Fonte >>
★ ★ ★
A ficção é tão boa ou melhor do que estudos acadêmicos em “representar e comunicar as realidades do desenvolvimento internacional”, concluiu um estudo conjunto da Universidade de Manchester e da London School of Economics, segundo notícia publicada ontem pelo jornal “Daily Telegraph” – em inglês, acesso livre.
O argumento é que a ficção (o que, para efeitos do estudo, inclui poesia e dramaturgia) “não é comprometida pelas questões de complexidade, política ou legibilidade que às vezes afetam a literatura acadêmica”.
O romance “O caçador de pipas”, de Khaled Hosseini, um best-seller mundial, é citado como exemplo: teria feito “mais para educar os leitores ocidentais sobre as realidades da vida no Afeganistão sob o jugo dos talibãs e imediatamente depois do que qualquer campanha governamental de mídia, relatório de organização de direitos humanos ou pesquisa de ciência social”.
Muita gente vai dizer que os caras endoidaram ou querem aparecer, com essa conclusão tão contrária à nossa era de crença suprema na ciência e nos “fatos”. Outros, lembrando que contar histórias sempre foi – e não tem por que deixar de ser – parte indissociável daquilo que fez da humanidade, humanidade, dirão que os pesquisadores ingleses estão redescobrindo a pólvora.
Fico com a segunda opção, fazendo apenas a ressalva de que não há nada de condenável em redescobrir a pólvora a esta altura do furdunço. Acreditar, como talvez a maioria das pessoas acredite hoje, que o discurso das ciências humanas ou mesmo do jornalismo leva algum tipo de vantagem invencível sobre o da ficção em capacidade de representação e construção simbólica do real é de uma ingenuidade desanimadora.
E o que pensa você, leitor, semelhante meu?
27 Comentários
Se algum tipo de mefistófeles viesse a mim e dissesse: “a partir de hoje, você só vai poder ler ficção ou não-ficção. faça a escolha e terá todos os livros que quiser.” Sem pensar muito, eu escolheria ler ficção o resto da minha vida. Mas ficaria um pouco triste por não ter mais acesso a magníficos relatos de viagens, biografias, livros-reportagem, livros de história, filosofia, antropologia, cinema, teoria literária etc.
Reinventando a pólvora!
ora, a ficção, principalmente em seu formato romance bem escrito, desvenda a natureza humana de uma forma que transcende as repetições nauseantes do noticiários e das temporais análises acadêmicas: este é um de meus nortes.
★ ★ ★
Instruções >>
A: Segundo a fonte, quais instituições realizaram o estudo conjunto sobre ficção e desenvolvimento internacional?
B: Enumere as três questões que, conforme o argumento relatado na fonte, às vezes afetam a literatura acadêmica, mas não comprometem a ficção.

Material >>
★ ★ ★
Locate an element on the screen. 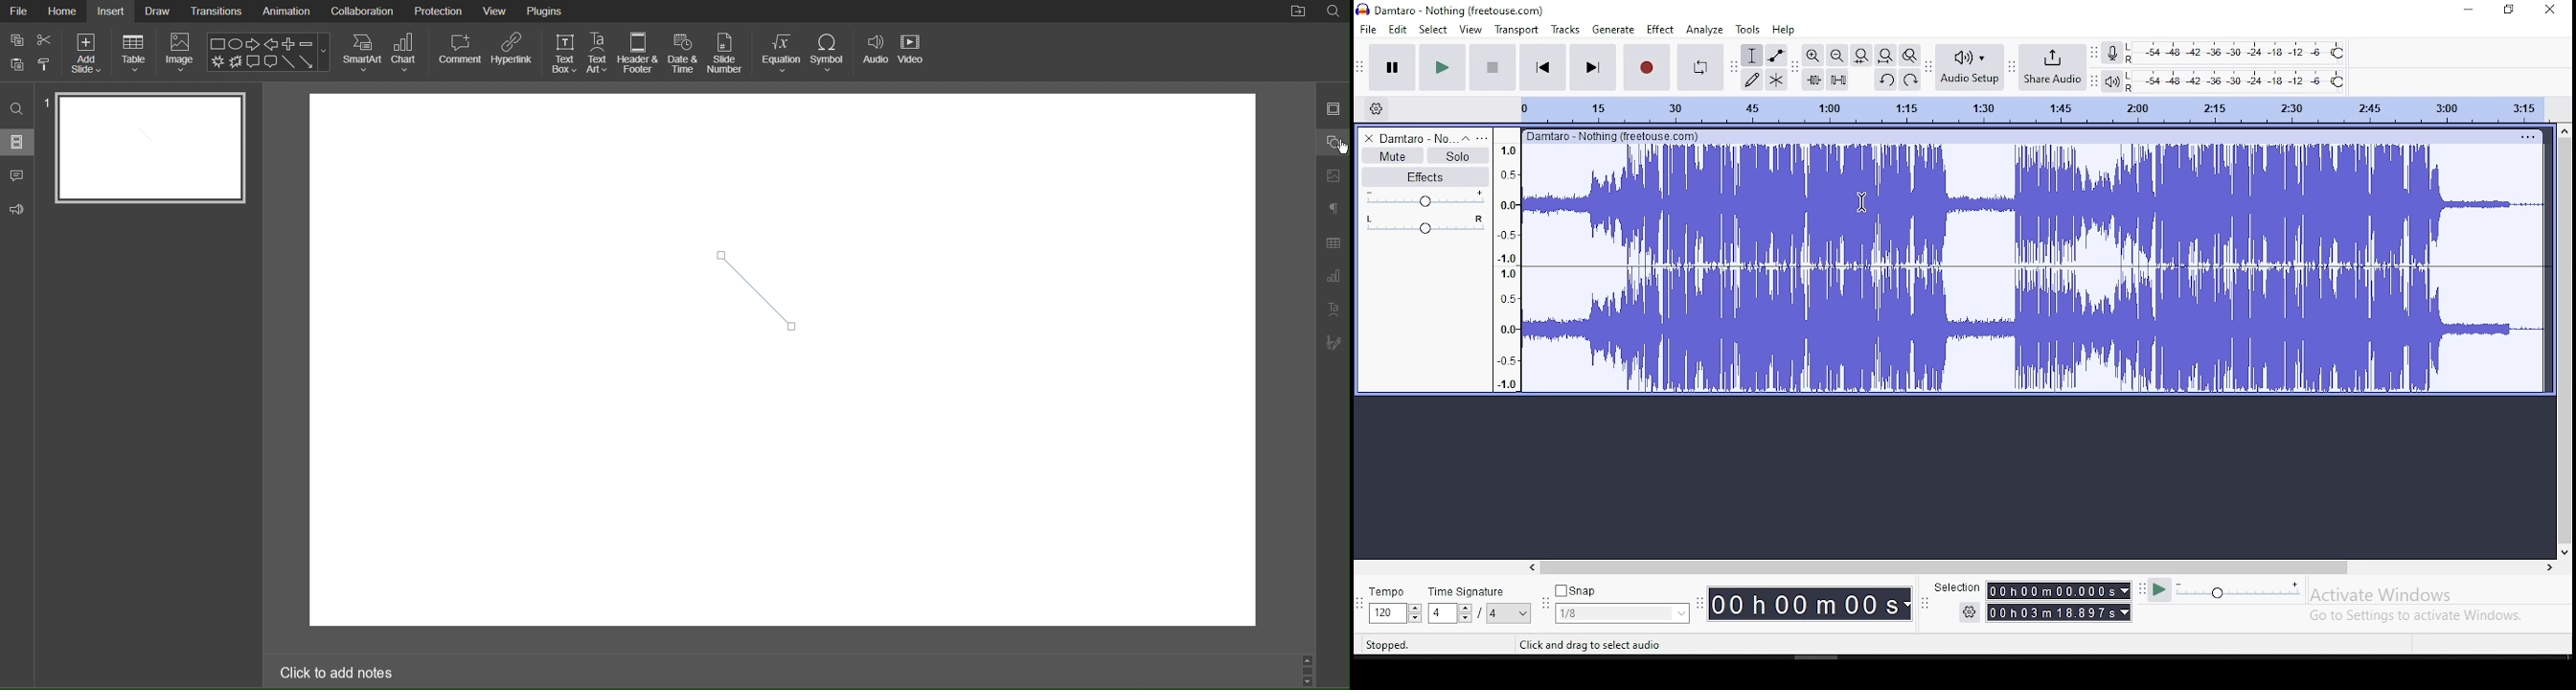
★ ★ ★
Respostas por tarefa >>
A: A Universidade de Manchester e a London School of Economics.

B: Complexidade, política e legibilidade.